§ What the task asks
In the records below, find the line holding "홍보자료 더보기 (1324, 941)"; copy it and every line after it to the end, omitting all images.

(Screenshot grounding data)
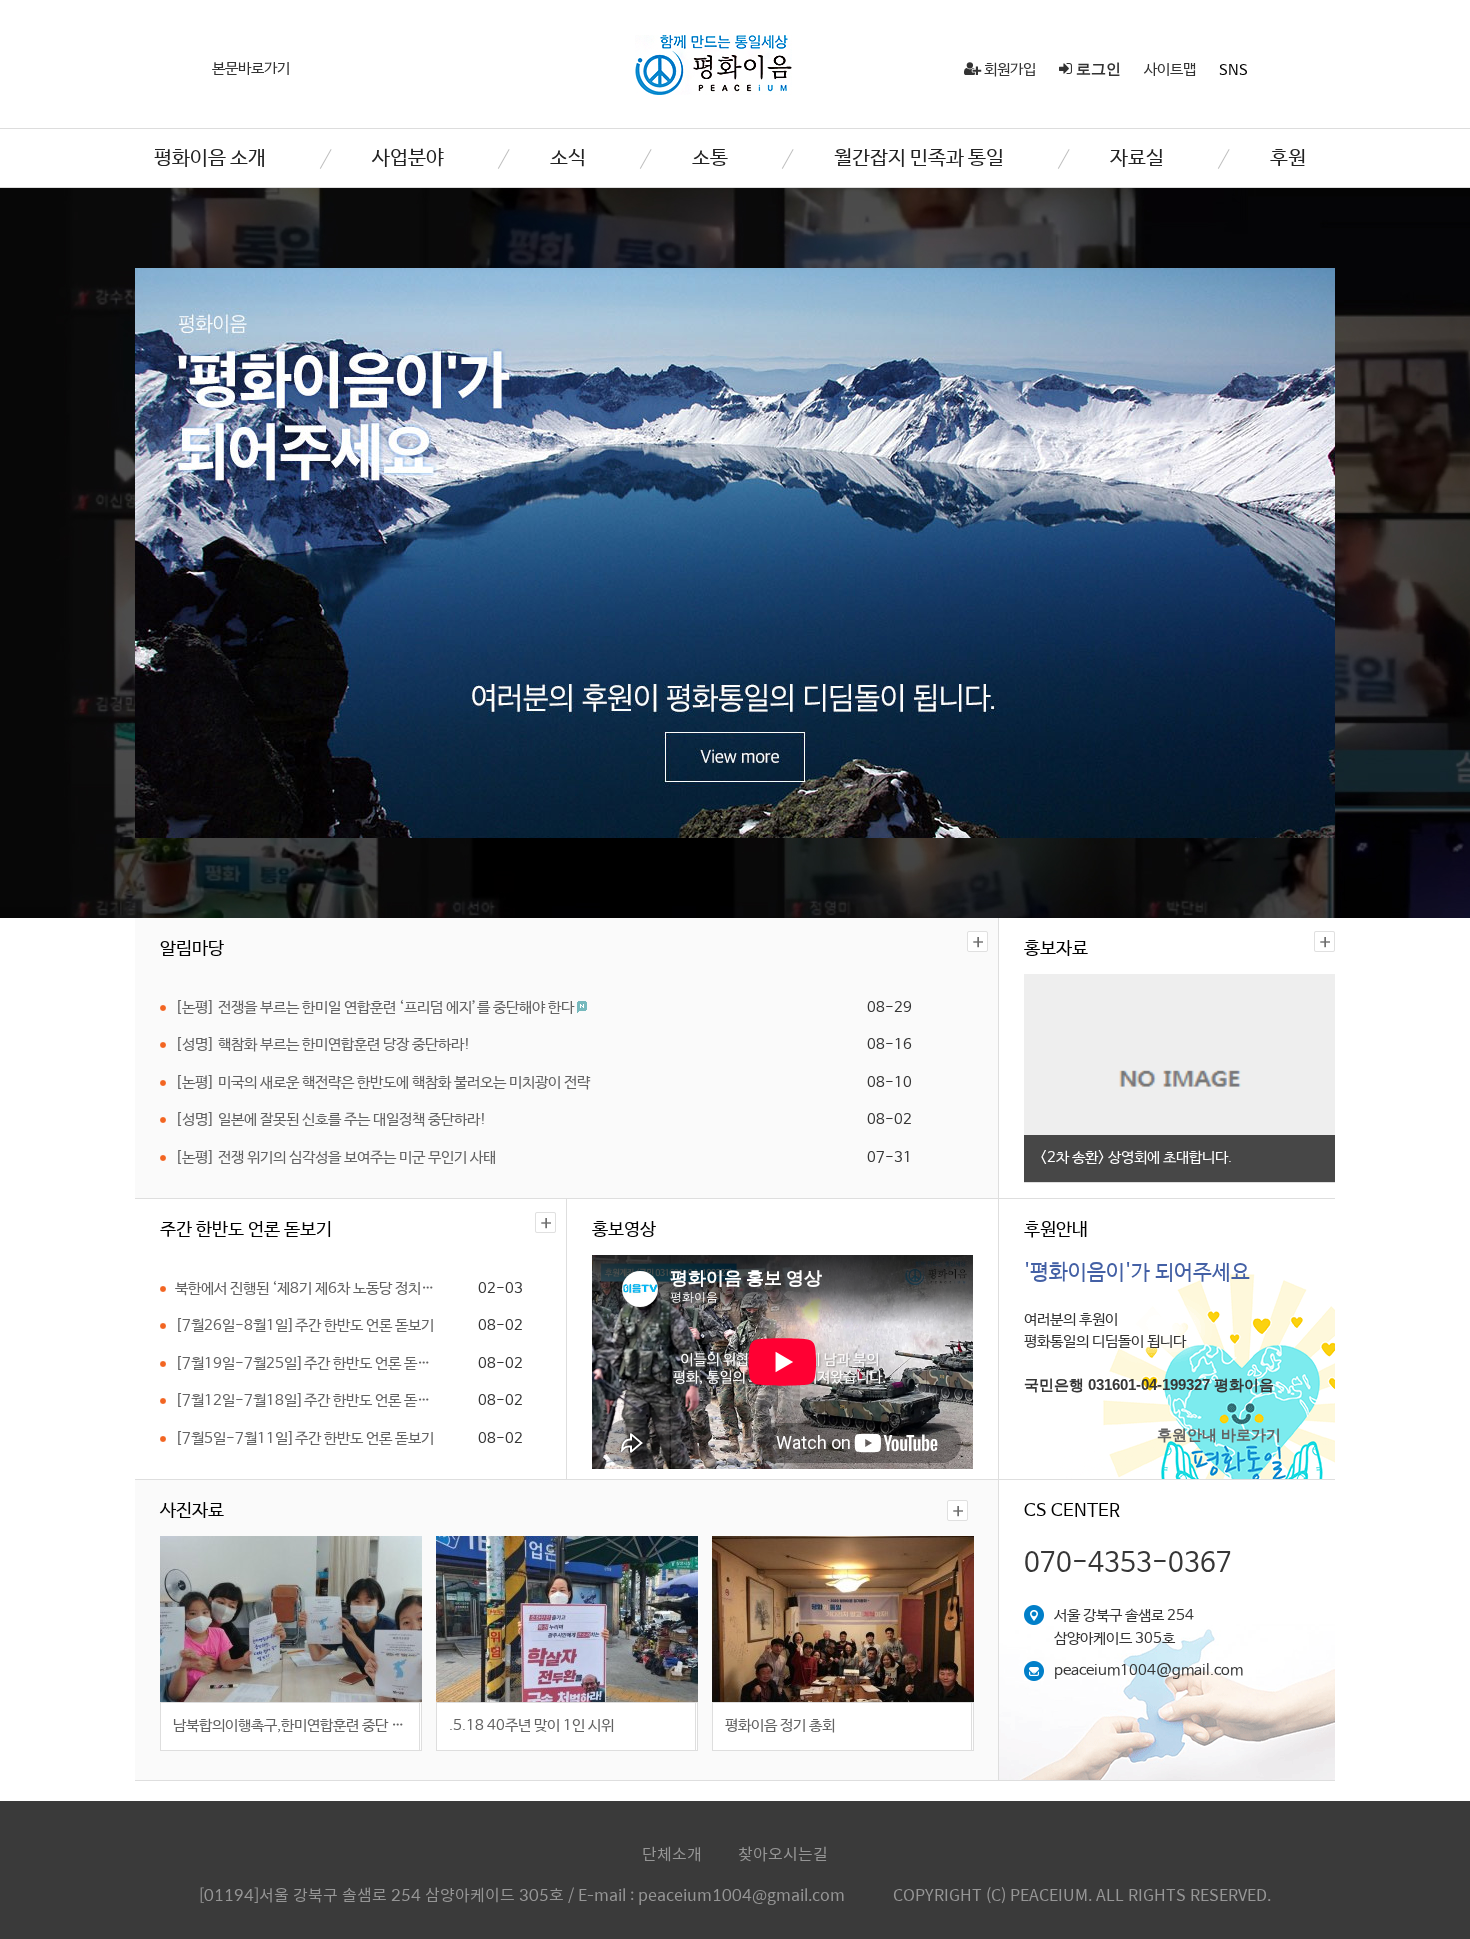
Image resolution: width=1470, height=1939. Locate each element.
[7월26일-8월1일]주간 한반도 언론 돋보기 (304, 1325)
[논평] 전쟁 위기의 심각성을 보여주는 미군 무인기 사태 (335, 1157)
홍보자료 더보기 (1324, 941)
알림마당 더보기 (977, 941)
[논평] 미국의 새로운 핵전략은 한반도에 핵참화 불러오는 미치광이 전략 (382, 1082)
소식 (568, 158)
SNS (1233, 70)
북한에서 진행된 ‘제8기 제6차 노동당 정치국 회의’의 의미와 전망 (308, 1288)
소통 (710, 158)
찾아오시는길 (783, 1853)
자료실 (1137, 158)
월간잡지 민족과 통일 (919, 158)
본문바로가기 (251, 68)
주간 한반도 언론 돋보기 (545, 1222)
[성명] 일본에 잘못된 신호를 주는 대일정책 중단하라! (331, 1119)
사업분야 (408, 158)
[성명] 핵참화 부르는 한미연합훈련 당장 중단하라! (323, 1044)
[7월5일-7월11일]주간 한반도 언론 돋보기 (304, 1438)
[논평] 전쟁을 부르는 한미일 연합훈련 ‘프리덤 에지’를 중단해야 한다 (376, 1007)
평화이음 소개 (210, 158)
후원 (1288, 158)
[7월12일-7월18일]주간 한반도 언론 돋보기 (308, 1400)
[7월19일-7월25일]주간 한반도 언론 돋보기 (308, 1363)
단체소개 (672, 1853)
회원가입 (1008, 69)
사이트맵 (1170, 69)
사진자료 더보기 (957, 1510)
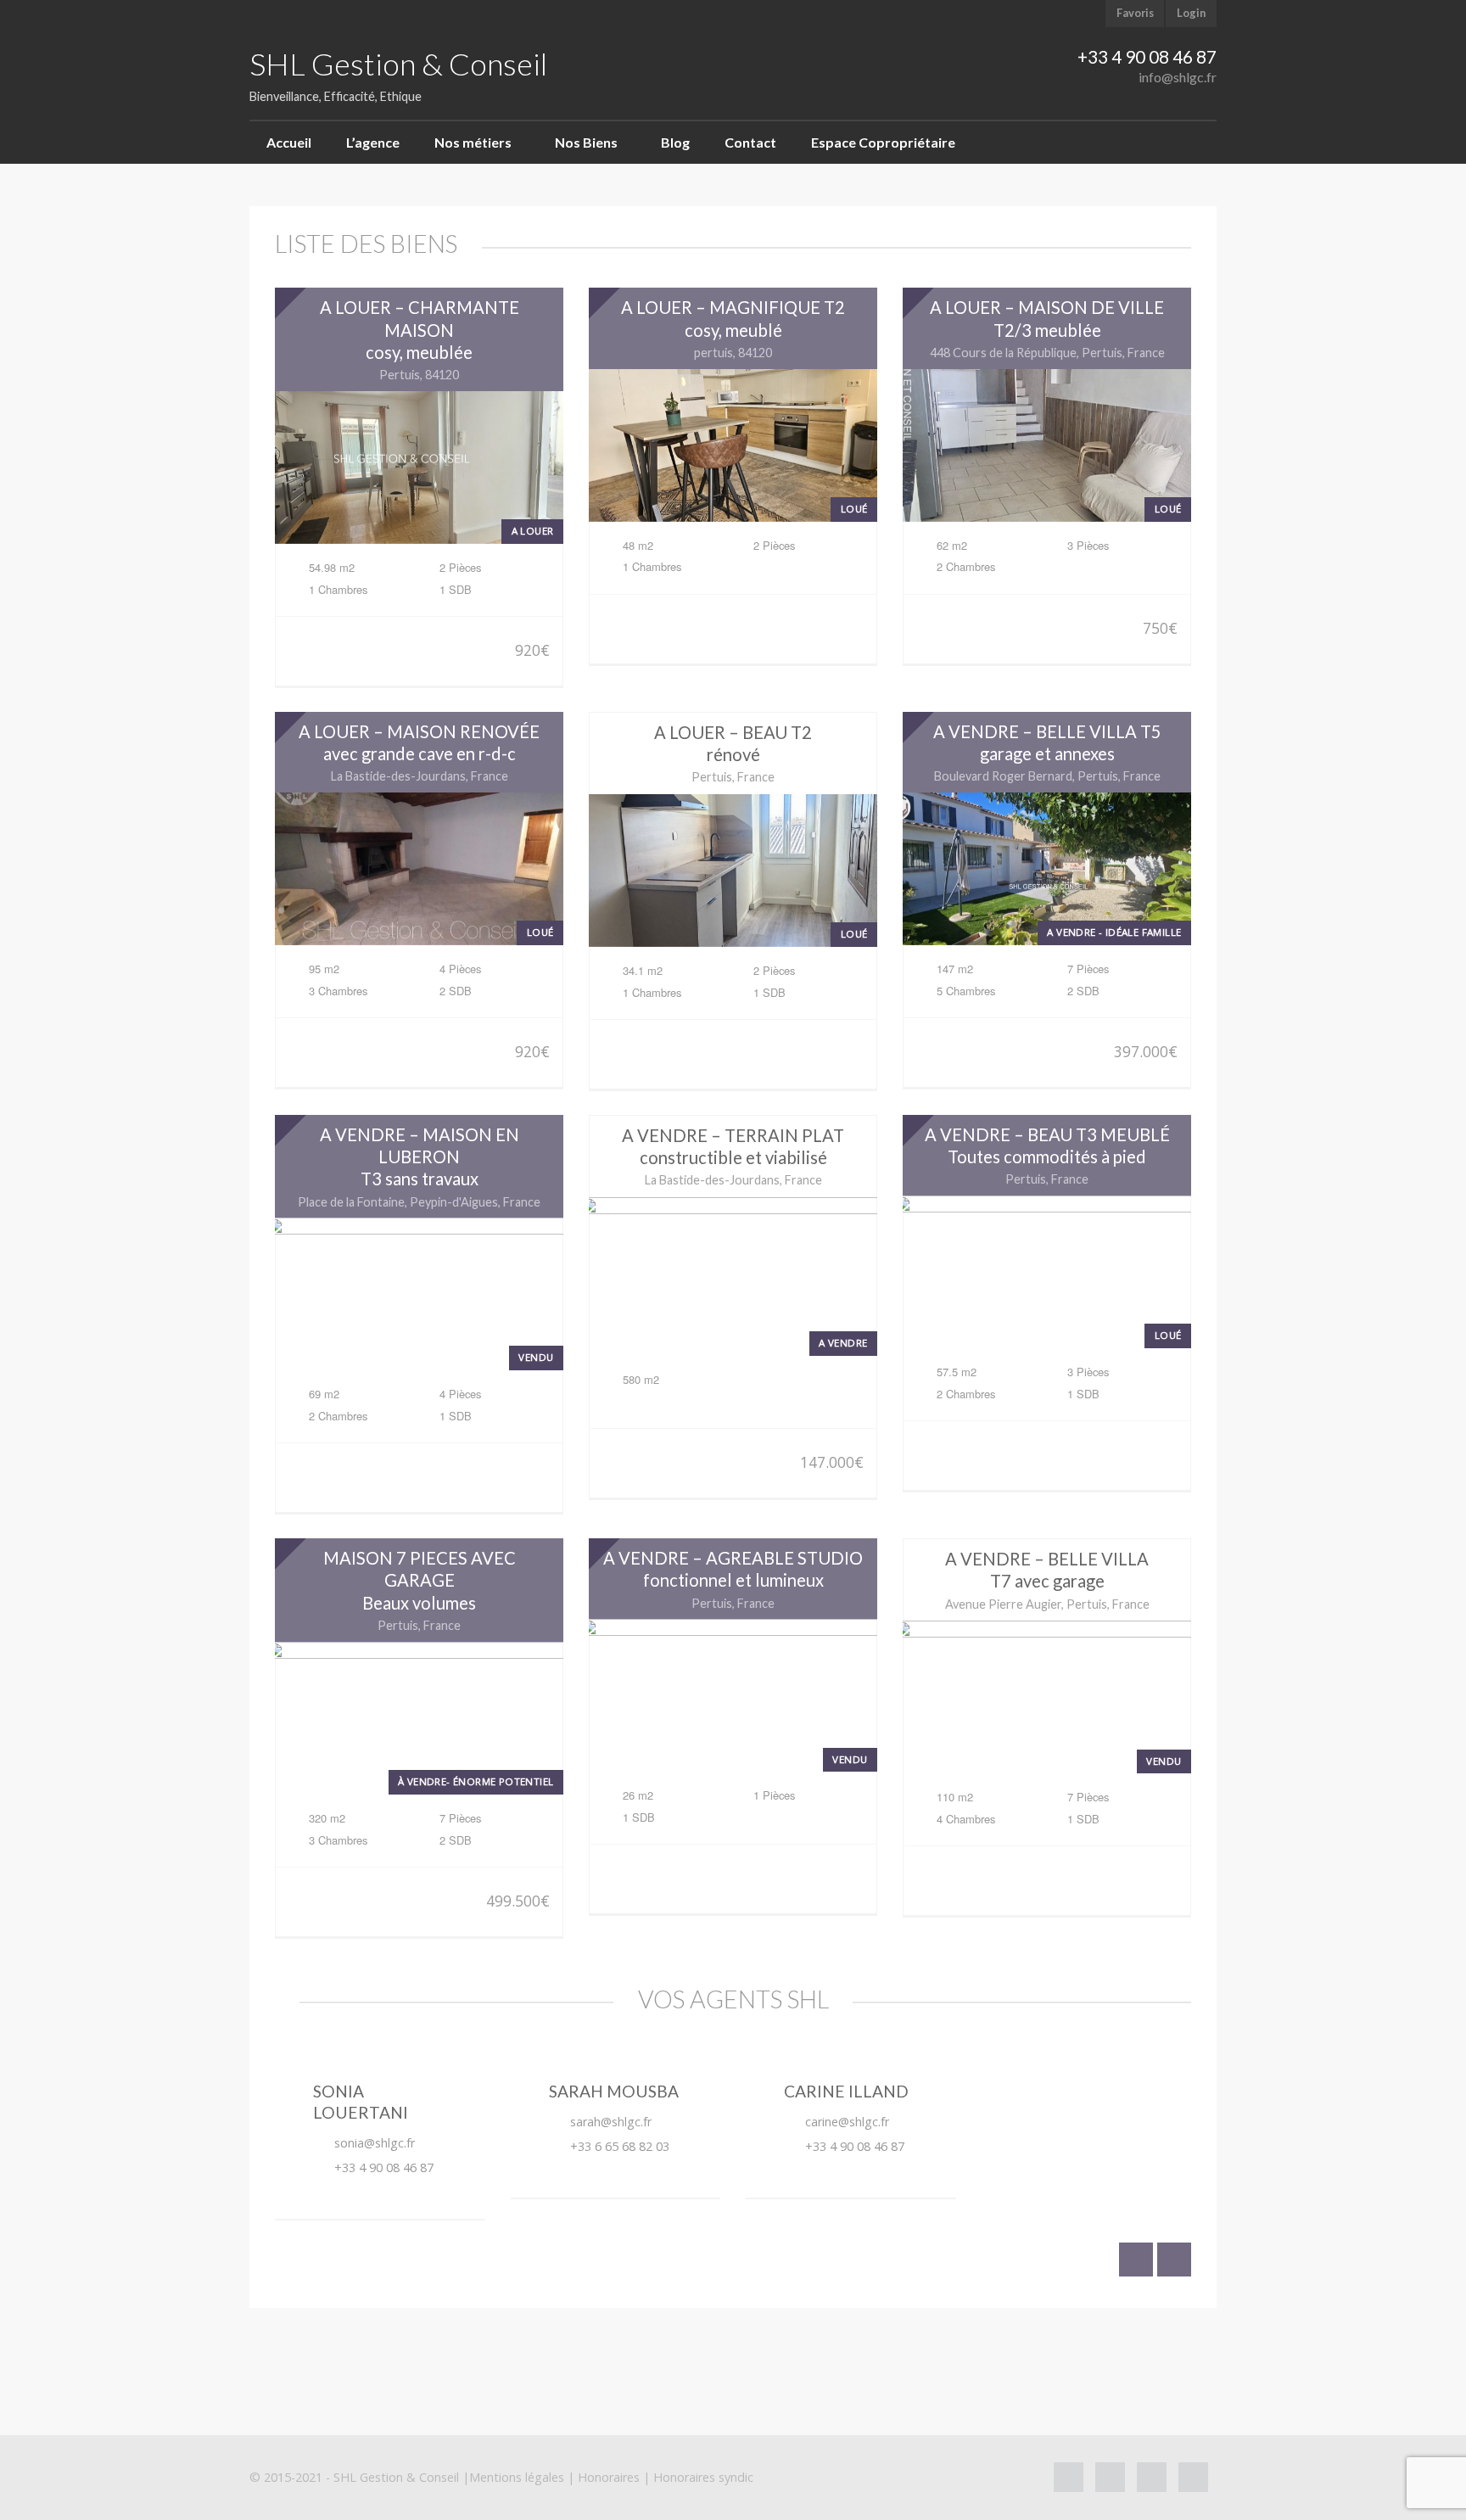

§ Response to the task
홍보자료 더보기 (1324, 941)
알림마당 더보기 (977, 941)
[논평] 미국의 새로운 핵전략은 한반도에 핵참화 불러오는 미치광이 전략 (382, 1082)
소식 (568, 158)
SNS (1233, 70)
북한에서 진행된 ‘제8기 제6차 노동당 정치국 회의’의 의미와 전망 (308, 1288)
소통 (710, 158)
찾아오시는길 (783, 1853)
자료실 (1137, 158)
월간잡지 민족과 통일 (919, 158)
본문바로가기 (251, 68)
주간 한반도 언론 돋보기 (545, 1222)
[성명] 일본에 잘못된 신호를 주는 대일정책 중단하라! (331, 1119)
사업분야 (408, 158)
[성명] 핵참화 부르는 한미연합훈련 당장 중단하라! (323, 1044)
[7월5일-7월11일]주간 한반도 언론 돋보기 (304, 1438)
[논평] 전쟁을 부르는 한미일 연합훈련 ‘프리덤 에지’를 중단해야 한다 (376, 1007)
평화이음 소개 (210, 158)
후원 (1288, 158)
[7월12일-7월18일]주간 한반도 언론 돋보기 (308, 1400)
[7월19일-7월25일]주간 한반도 언론 돋보기 (308, 1363)
단체소개 (672, 1853)
회원가입 (1008, 69)
사이트맵 (1170, 69)
사진자료 더보기 (957, 1510)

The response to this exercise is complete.